Reading passage:
*** Block opens ***

A representative for William Hill told ESPN that the largest pregame money-line bet on Kansas State was $100 at 13-1.
Leading Kansas State 35-14 in the third quarter on Saturday, Oklahoma's odds grew to -6,000. According to ESPN Stats & Information research, teams trailing a top-5 team by 21 points or more were 1-545 since 2004. The lone win was in 2005, when No. 10 Tennessee won 30-27 over No. 4 LSU -- the Volunteers trailed 21-0 in that game.
• Iowa State was a 2.5- or 3-point favorite for much of the week leading up to its game against TCU, before closing as a consensus 4-point favorite. The Horned Frogs scored a touchdown as time expired to cut the Cyclones' lead to three, but TCU chose not to attempt the extra point. Final score: Iowa State 37, TCU 34.
• On Sunday the SuperBook took a $25,000 bet on Alabama to win the national championship at 5-1 odds. Clemson remains the favorite at 5-2, followed by Ohio State at 3-1. With the Pac-12 announcing it will hold an abbreviated season this fall, Oregon is back in the picture and is listed at 30-1.
• After upsetting LSU, Mississippi State's odds to win the national championship improved from 2,000-1 to 60-1 at the SuperBook.
• Here are some notable opening lines at Las Vegas sportsbook Circa Sports:
South Carolina at Florida (-20.5, 53.5)
Virginia at Clemson (-29, 50.5)
Oklahoma (-12, 59.5) at Iowa State
Texas A&M at Alabama (-13, 52.5)

*** Block closes ***

Study material:
*** Block opens ***

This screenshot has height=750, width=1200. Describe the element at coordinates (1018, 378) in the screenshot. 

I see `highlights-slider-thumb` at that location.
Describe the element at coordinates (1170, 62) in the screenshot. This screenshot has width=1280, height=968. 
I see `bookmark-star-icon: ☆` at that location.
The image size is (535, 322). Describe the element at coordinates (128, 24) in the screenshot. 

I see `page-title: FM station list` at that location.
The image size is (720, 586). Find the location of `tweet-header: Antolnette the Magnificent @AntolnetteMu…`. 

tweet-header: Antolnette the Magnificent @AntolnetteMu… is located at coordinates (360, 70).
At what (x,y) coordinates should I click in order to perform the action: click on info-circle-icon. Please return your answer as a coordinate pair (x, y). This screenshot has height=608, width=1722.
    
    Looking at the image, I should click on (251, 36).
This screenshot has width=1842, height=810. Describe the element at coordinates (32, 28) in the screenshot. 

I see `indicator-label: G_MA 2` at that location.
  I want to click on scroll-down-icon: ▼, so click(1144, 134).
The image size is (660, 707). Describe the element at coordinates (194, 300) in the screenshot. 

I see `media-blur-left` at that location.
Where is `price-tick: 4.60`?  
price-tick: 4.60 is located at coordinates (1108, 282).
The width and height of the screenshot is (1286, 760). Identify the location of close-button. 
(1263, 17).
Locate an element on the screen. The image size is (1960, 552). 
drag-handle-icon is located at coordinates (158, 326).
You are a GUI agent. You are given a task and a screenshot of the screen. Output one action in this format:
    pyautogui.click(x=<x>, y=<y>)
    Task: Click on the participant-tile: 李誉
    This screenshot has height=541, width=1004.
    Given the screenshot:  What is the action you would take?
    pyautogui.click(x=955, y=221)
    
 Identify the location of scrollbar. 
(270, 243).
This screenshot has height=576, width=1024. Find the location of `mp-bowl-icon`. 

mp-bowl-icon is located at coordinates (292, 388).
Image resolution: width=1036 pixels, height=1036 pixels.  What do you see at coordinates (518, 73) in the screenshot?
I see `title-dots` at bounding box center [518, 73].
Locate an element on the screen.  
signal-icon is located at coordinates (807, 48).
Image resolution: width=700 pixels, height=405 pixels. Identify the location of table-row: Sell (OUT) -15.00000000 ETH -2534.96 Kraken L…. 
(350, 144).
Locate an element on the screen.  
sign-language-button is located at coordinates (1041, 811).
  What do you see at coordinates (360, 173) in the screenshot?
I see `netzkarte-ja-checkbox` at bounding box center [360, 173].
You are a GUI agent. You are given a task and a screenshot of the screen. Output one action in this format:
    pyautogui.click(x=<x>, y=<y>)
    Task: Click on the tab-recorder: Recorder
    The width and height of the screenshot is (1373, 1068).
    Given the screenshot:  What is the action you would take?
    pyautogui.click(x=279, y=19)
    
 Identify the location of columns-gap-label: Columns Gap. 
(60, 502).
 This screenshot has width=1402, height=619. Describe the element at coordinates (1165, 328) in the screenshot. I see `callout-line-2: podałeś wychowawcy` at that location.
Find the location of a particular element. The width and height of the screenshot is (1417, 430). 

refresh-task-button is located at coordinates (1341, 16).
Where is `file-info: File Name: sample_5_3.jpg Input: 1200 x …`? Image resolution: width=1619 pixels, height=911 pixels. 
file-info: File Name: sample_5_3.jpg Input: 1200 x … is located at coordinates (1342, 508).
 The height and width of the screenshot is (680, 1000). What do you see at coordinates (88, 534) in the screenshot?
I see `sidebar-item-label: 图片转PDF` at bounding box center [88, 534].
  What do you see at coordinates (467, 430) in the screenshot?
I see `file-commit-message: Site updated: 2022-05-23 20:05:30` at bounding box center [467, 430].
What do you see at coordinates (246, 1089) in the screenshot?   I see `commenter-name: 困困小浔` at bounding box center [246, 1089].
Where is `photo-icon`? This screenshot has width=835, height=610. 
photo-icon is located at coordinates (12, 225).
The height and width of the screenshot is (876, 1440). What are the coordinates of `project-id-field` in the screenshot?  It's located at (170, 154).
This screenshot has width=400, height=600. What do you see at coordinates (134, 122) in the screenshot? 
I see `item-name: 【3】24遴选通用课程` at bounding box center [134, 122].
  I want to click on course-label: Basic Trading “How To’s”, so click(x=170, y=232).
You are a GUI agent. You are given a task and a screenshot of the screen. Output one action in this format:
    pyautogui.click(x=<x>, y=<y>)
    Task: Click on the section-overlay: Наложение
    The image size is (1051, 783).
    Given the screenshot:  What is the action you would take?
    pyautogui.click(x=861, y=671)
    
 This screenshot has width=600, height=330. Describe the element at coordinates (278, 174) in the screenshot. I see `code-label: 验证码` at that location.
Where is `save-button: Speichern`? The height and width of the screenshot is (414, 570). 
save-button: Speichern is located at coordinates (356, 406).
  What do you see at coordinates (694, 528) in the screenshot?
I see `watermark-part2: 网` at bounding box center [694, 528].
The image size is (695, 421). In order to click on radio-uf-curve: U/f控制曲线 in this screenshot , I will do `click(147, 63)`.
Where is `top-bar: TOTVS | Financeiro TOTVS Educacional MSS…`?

*** Block closes ***

Activity 1:
Extract a section of the college football betting text word for word, beginning at "Leading Kansas State" and stopping after "in that game.".
Activity 2:
Continue the college football betting text from its final line.
The records have no connection to the college football betting text.

Response area 1:
Leading Kansas State 35-14 in the third quarter on Saturday, Oklahoma's odds grew to -6,000. According to ESPN Stats & Information research, teams trailing a top-5 team by 21 points or more were 1-545 since 2004. The lone win was in 2005, when No. 10 Tennessee won 30-27 over No. 4 LSU -- the Volunteers trailed 21-0 in that game.

Response area 2:
Auburn at Georgia (-8, 38.5)
• Game 5 of the Western Conference finals between the Lakers and Nuggets on Saturday attracted twice as much betting handle as the Florida State-Miami game at the SuperBook.
• Here is the NBA Finals opening series price, via the Superbook: Heat +375 vs. Lakers -450
Odds & ends
• Legal sportsbooks are now operating in 18 states and the District of Columbia. Tennessee is poised to be No. 19 and is aiming to launch its sports betting market in November.
• Bettors staked $128.6 million with Colorado sportsbooks in August, the state's biggest month since launching its legal sports betting market in May. The sportsbooks won a net $7.3 million during the month.
Basketball attracted the most action, with $38 million, followed by baseball at $22.9 million. The fourth-most popular betting sport? Table tennis, which attracted $4.5 million, more than golf, soccer, tennis and MMA.